**Items from a dataset**

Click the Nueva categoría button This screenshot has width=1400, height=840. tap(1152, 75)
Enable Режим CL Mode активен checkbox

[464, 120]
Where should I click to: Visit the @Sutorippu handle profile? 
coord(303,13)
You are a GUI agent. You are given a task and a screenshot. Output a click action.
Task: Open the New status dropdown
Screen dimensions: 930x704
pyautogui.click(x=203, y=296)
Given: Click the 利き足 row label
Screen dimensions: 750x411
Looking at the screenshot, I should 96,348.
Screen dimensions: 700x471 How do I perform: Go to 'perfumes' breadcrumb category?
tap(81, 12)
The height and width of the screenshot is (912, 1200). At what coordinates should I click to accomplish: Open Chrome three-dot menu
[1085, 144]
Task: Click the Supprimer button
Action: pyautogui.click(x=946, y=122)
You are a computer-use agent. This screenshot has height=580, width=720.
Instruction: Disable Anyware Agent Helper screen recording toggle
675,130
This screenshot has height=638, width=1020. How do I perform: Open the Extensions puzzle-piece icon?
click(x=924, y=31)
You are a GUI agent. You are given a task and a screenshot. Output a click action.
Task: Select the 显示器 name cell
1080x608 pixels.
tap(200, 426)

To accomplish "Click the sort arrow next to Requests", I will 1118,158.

**PROBLEM DETAILS**
The answer should consist only of the lines from the one containing "Instruction: Disable Anyware" through the last line of the data, given again exactly.

**EXPECTED ANSWER**
Instruction: Disable Anyware Agent Helper screen recording toggle
675,130
This screenshot has height=638, width=1020. How do I perform: Open the Extensions puzzle-piece icon?
click(x=924, y=31)
You are a GUI agent. You are given a task and a screenshot. Output a click action.
Task: Select the 显示器 name cell
1080x608 pixels.
tap(200, 426)

To accomplish "Click the sort arrow next to Requests", I will 1118,158.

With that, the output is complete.